Baliwood star in cool vid

Friday, July 4, 2008

More of Michael's summary: "classroom" communicating in SL

All of the educators do seem to agree that the collaboration and helping behaviors that students exhibit through design and as a by product of the virtual environment represent benefits that are near to impossible to realize in the “flat web world” (two dimensional Learning Management Systems). It feels like a place where students from differing time zones and cultures can feel a “togetherness”. And many speak of the sense of presence and heightened level of social comfort afforded by the near anonymous and playful nature of the av as a representation of the self. Nearly all of the educators I spoke with agree that using a virtual 3D identity, as an extension of RL. will be common in the near future. It is just where we are going, and becoming proficient at living and learning in a second life will prove to be a survival tool.
I was interested in the extent to which courses taught using SL were completely in-world. The answer to this question is “it depends”. Most of the educators using SL as a teaching tool or environment seem to do so as a supplement to some RL classroom experience, although as educators become experienced using synthetic environments and new pedagogies move toward guided collaborative learning as the standard, a significant and growing number of courses are completely scheduled in-world, especially those that lend themselves toward distance learning technologies, with students and instructors participating from around the globe. The need for a RL location for anything more than an administrative center is diminishing.
Before I had any experience of educating in Second Life, I thought that the form of communication was a significant notion, one that might influence the appropriateness of using a virtual world.
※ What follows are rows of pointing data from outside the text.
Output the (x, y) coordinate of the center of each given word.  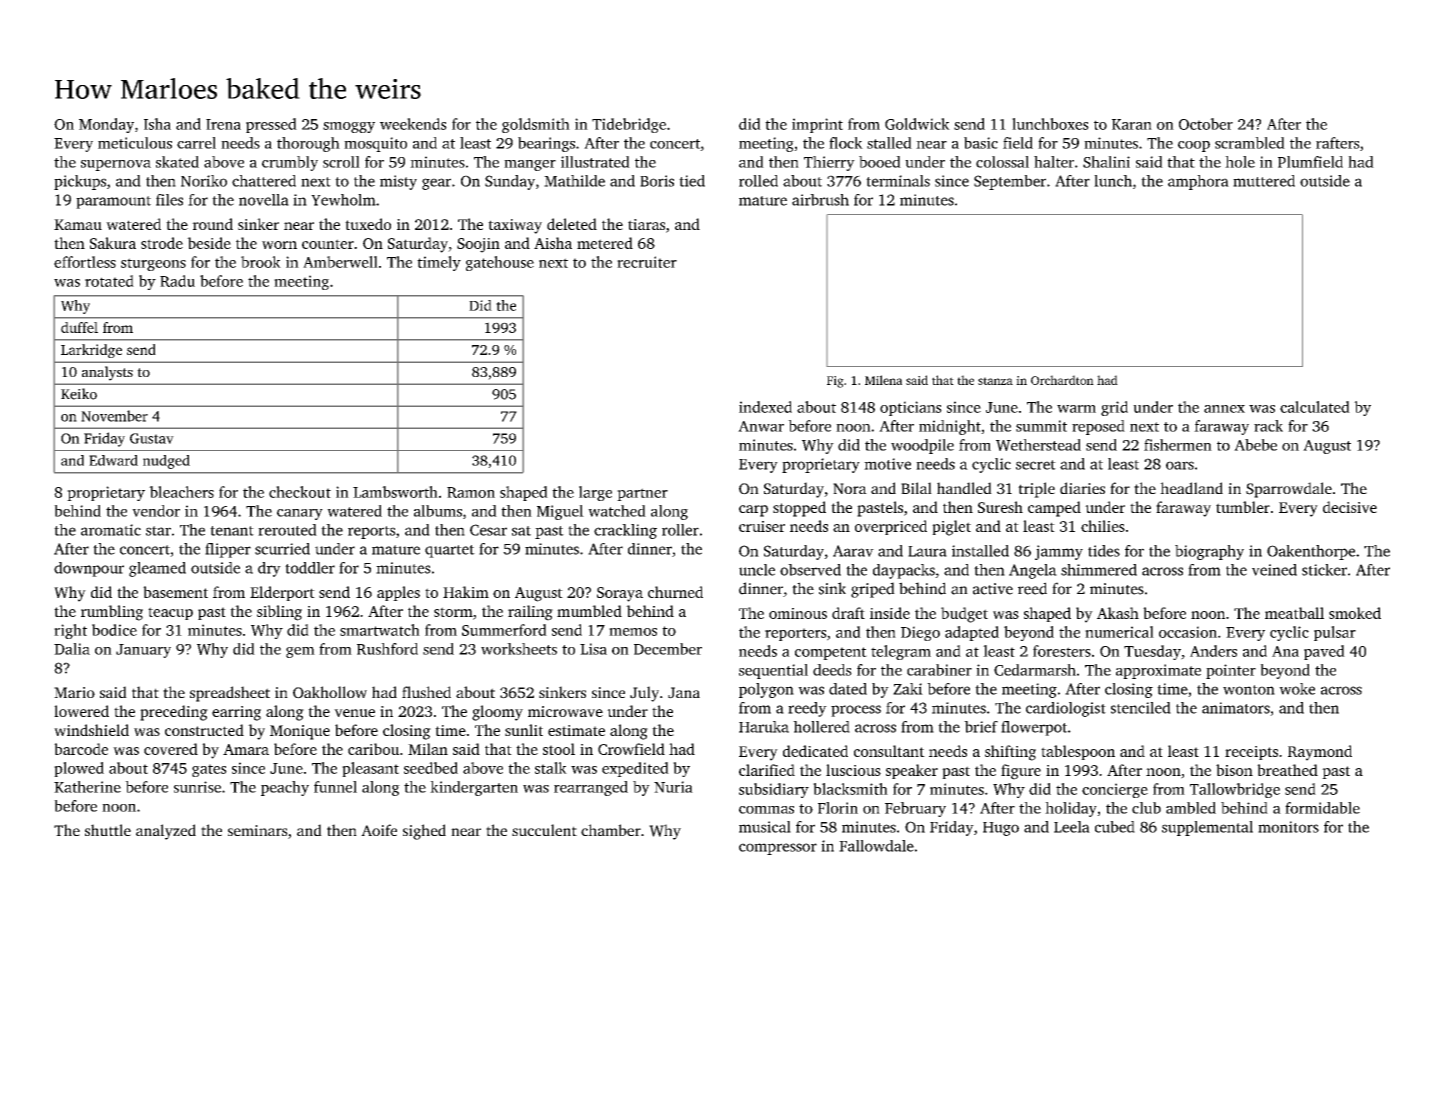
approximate (1158, 671)
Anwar (761, 426)
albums (438, 511)
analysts (107, 373)
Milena (883, 380)
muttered (1264, 181)
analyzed (166, 832)
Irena (223, 124)
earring (236, 713)
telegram (901, 652)
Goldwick (917, 124)
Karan (1132, 124)
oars (1180, 465)
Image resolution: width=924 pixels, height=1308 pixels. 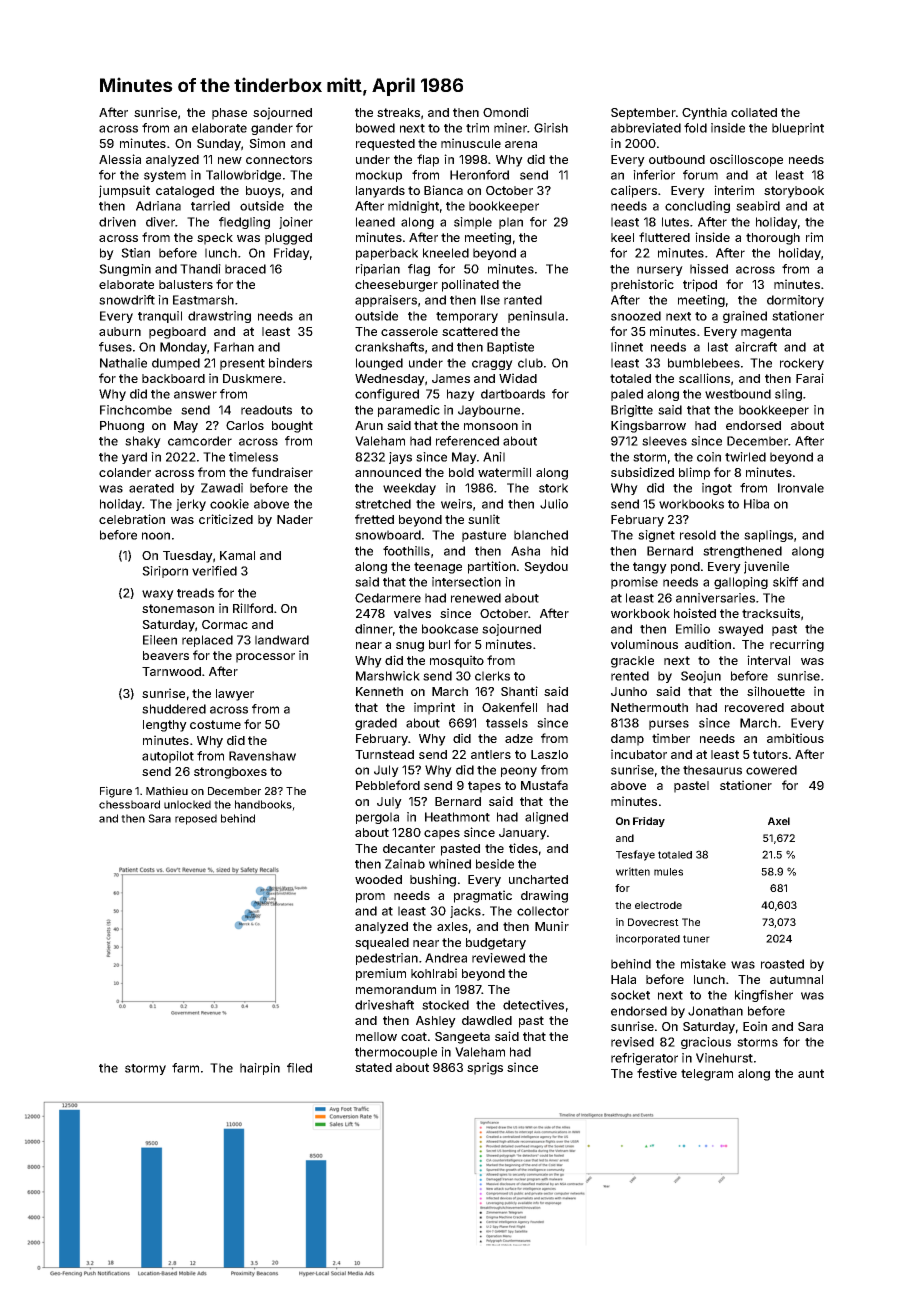 What do you see at coordinates (466, 582) in the image?
I see `intersection` at bounding box center [466, 582].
My question was born of my prior research into distance learning, and my assumption that asynchronous communication was a barrier to student engagement in learning. Not every undergraduate can feel in touch with his or her classmates when the mode of communication is much like email. It appears that the chat generation has already conquered that barrier. In SL, there are two nearly synchronous channels of text communication: one public, and one potentially private. In addition, Second Life introduced voice communication in 2006, which has evolved to the level of high quality synchronous voice-over-internet.
There is no common mix of these channels in use during on in-world class, but there almost always seems to be a mix of all three. The Web2 student is proficient at managing multiple near synchronous chat conversations in addition to real time voice, and they use it all. Much as a RL brick and mortar class might, SL classes come to quick and organic agreement about the mix of signals, and who controls the voice. It is common for the instructor to hold the control of voice until students are invited to join, while the public chat is the formal classroom conversation and the private IM is the “backchannel”. Because for the next few years not all users will have the same voice technology available to them, some educators use text exclusively to insure that every student is receiving the same messages. An additional benefit might be gleaned by using the private IM channel as a group channel because an av can choose to have this chat saved to text, providing automatic lecture notes. Programs that activate gestures and mouth movements when an avatars driver uses voice are in development; these may change the dynamics of class communications somewhat.